- _PROBLEM DESCRIPTION_: From the line containing "Task: Click the Copyright" to the end of the records below, both included, every line should be repeated exactly; pictures should be dropped.

- _AVAILABLE RECORDS_:
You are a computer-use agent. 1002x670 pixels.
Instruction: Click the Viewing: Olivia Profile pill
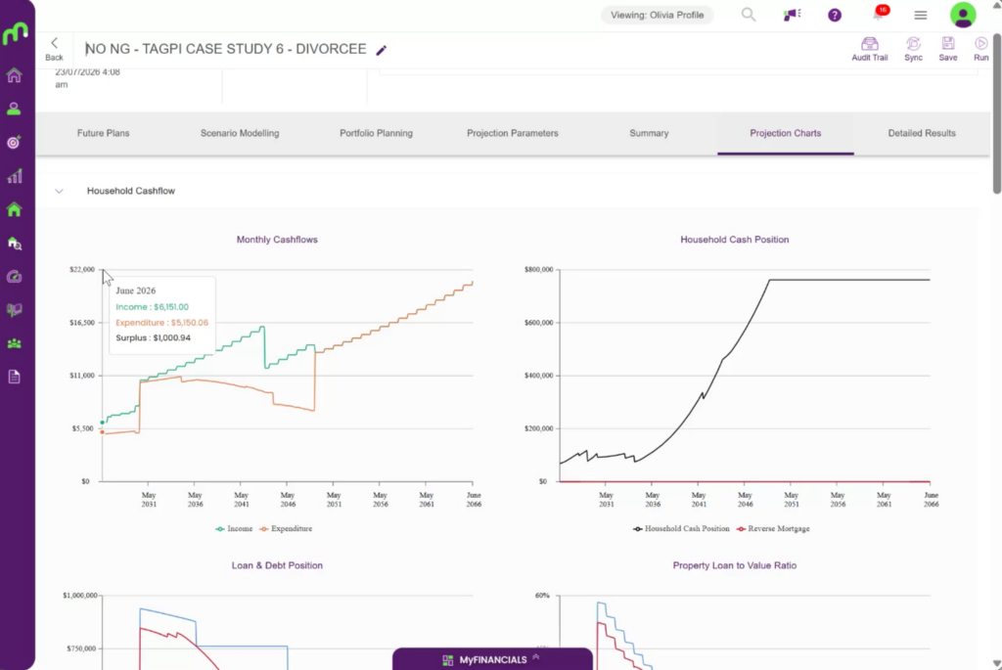(x=657, y=15)
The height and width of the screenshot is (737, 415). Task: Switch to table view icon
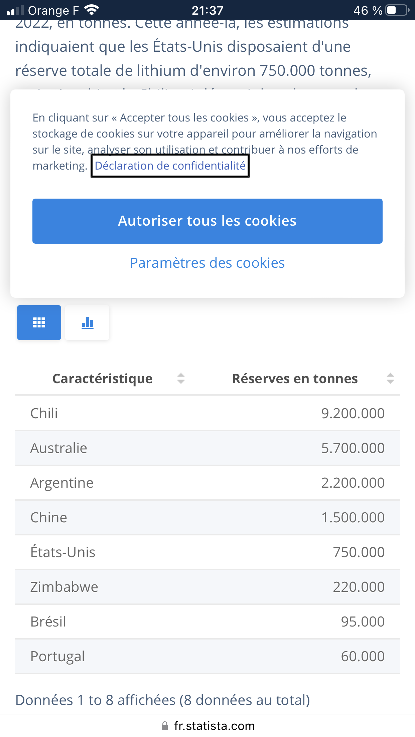(x=39, y=322)
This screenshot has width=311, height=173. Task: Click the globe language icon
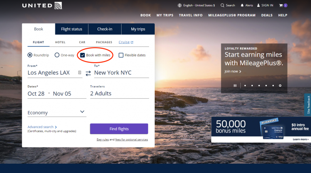point(180,5)
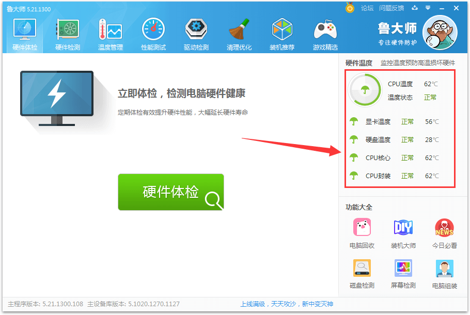The image size is (470, 315).
Task: Click the 装机推荐 cube icon
Action: point(282,35)
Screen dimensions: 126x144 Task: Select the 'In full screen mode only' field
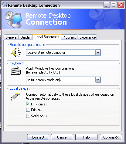click(63, 80)
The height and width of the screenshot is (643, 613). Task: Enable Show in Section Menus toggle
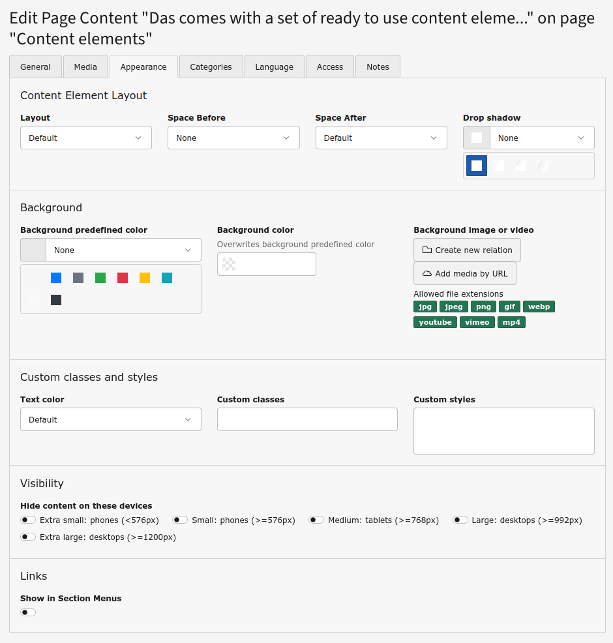click(28, 612)
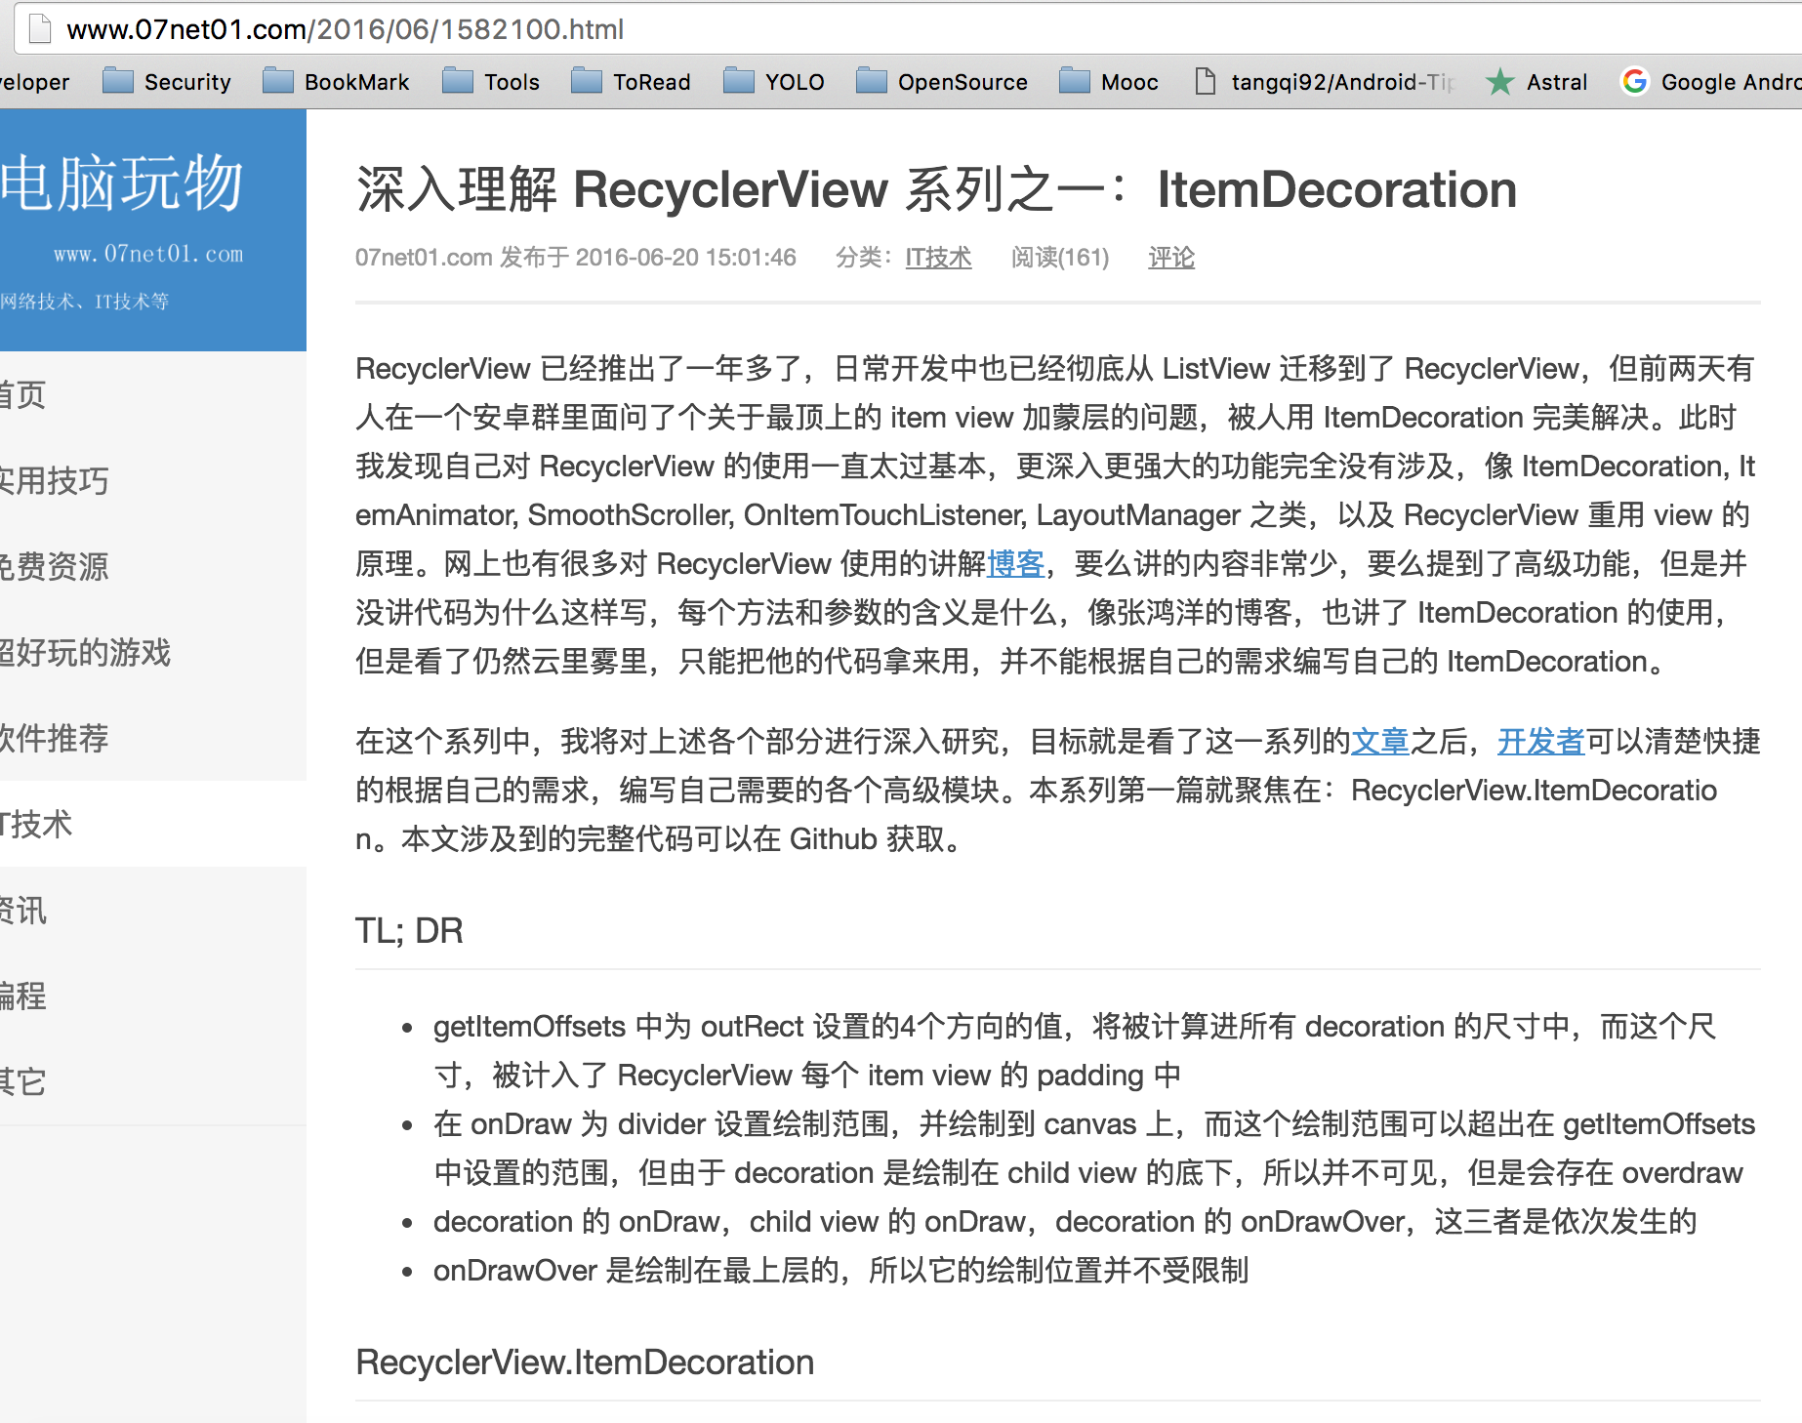Open the tangqi92/Android-Tips bookmark
The image size is (1802, 1423).
pyautogui.click(x=1326, y=82)
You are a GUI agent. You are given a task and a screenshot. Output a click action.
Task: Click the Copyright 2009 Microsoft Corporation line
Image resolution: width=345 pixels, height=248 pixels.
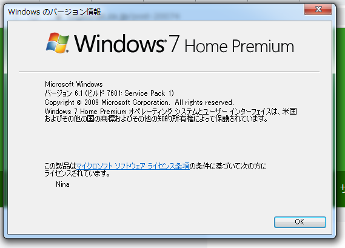(x=139, y=102)
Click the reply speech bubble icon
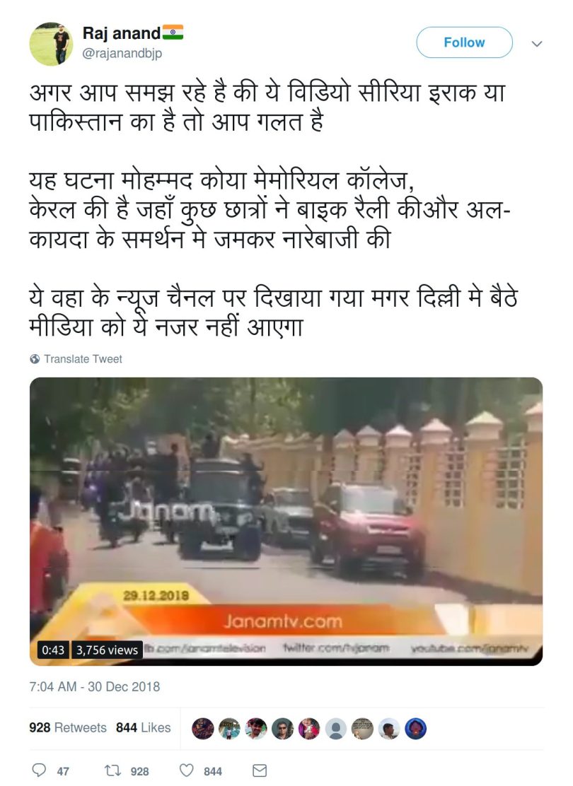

- _WRITTEN RESPONSE_:
Task: Click the Copyright 2009 Microsoft Corporation line
Image resolution: width=345 pixels, height=248 pixels.
(x=139, y=102)
Click the reply speech bubble icon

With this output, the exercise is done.